Frequent pitfalls and fixes

  • Discussing PHI in public spaces: move conversations to private areas and use white-noise machines if needed.
  • Unencrypted messaging: switch to secure portals or encrypted apps with a BAA.
  • Improper disposal: shred paper and sanitize or destroy drives before disposal.
  • Wrong-recipient errors: use verified contact lists and double-check before sending.
  • Social media mishaps: never post client stories, photos, or details that could identify an individual—even if names are omitted.

Conclusion

Consistent, practical controls—grounded in Risk Assessments, clear policies, strong Access Controls, and reliable Encryption Standards—allow you to protect PHI while delivering effective therapy. Build habits, document decisions, and partner with vendors under a solid BAA to keep your practice compliant and trusted.

FAQs.

What are the key HIPAA requirements for speech therapists?

Know what constitutes PHI, follow the Minimum Necessary Standard, provide a Notice of Privacy Practices, and obtain valid authorizations for non-routine disclosures. Implement Security Rule safeguards through administrative, physical, and technical controls; train your team; maintain BAAs with vendors; and document everything you do to protect privacy and security.

How can speech therapists secure electronic PHI?

Use strong Access Controls with unique IDs and multi-factor authentication, encrypt devices and transmissions, enable automatic logoff, and review audit logs. Keep software patched, deploy endpoint protection, restrict storage to approved systems, and rely on secure portals or encrypted messaging with vendors that sign a BAA.

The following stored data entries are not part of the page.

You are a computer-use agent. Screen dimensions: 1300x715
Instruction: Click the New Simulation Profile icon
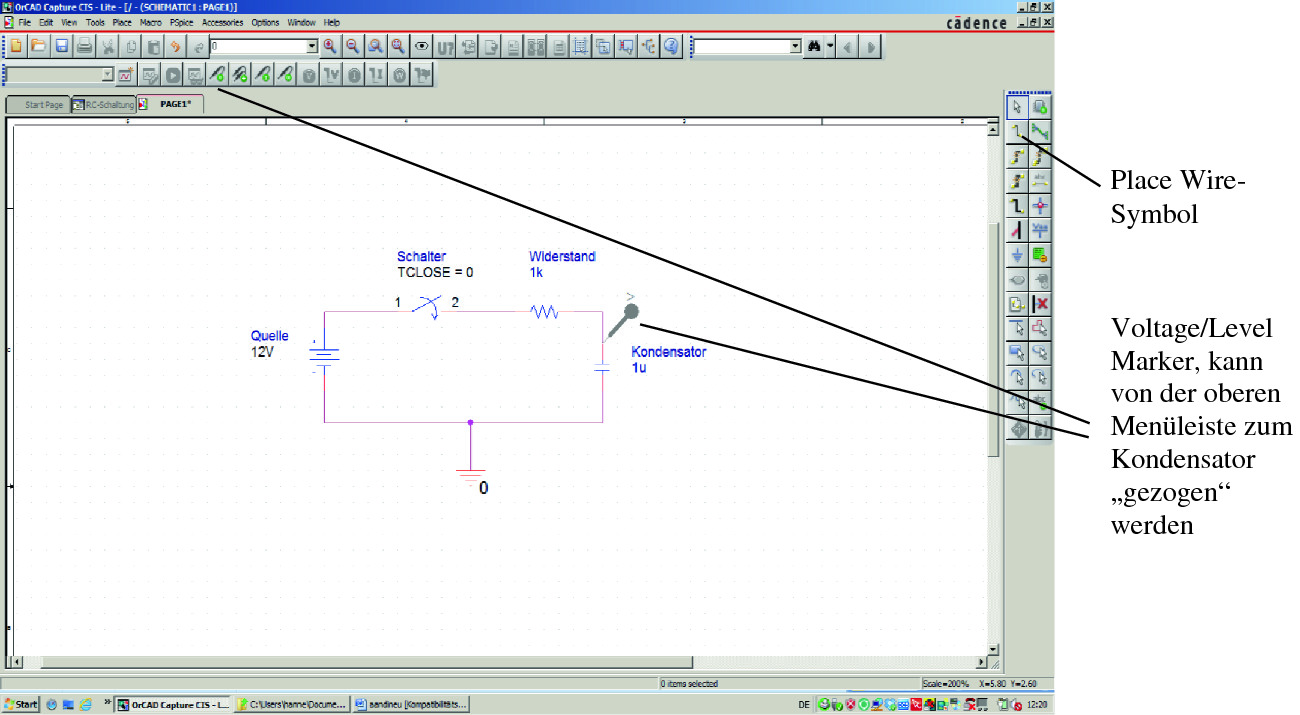(126, 74)
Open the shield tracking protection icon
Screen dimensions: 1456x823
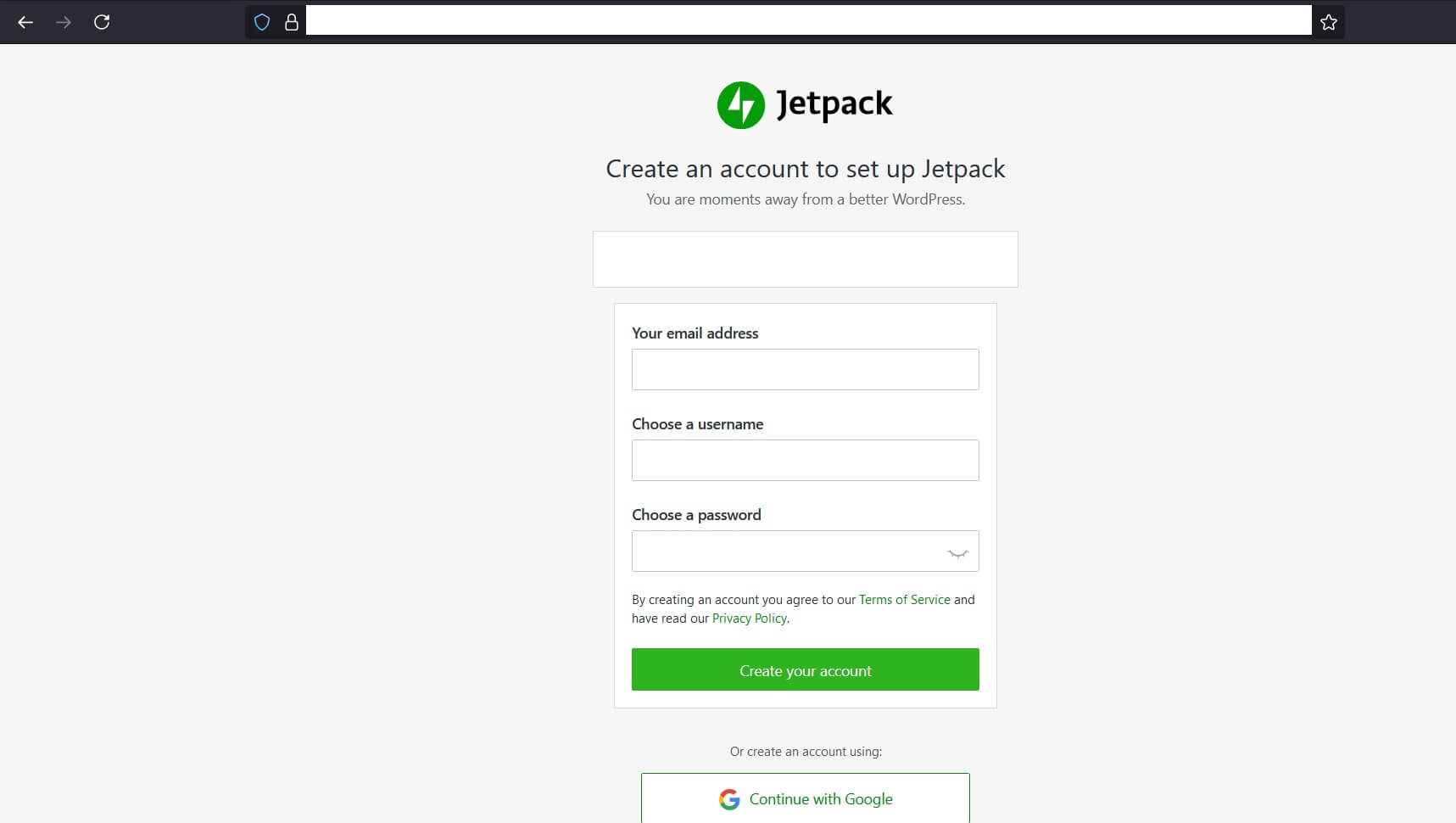pos(262,22)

What steps should be taken if a HIPAA breach occurs?

Activate your Incident Response Procedures: contain the issue, preserve evidence, and assess whether unsecured PHI was compromised. Determine notification obligations, inform affected individuals and authorities within required timelines, and implement corrective actions. Document every decision and update policies and training to prevent recurrence.

How should telehealth services comply with HIPAA?

Choose a telepractice platform that offers a BAA, strong encryption, and audit trails. Verify client identity, secure the environment with headphones and camera placement, and avoid recording unless authorized. Store notes only in approved systems, use updated devices and secure networks, and document telehealth consent and expectations.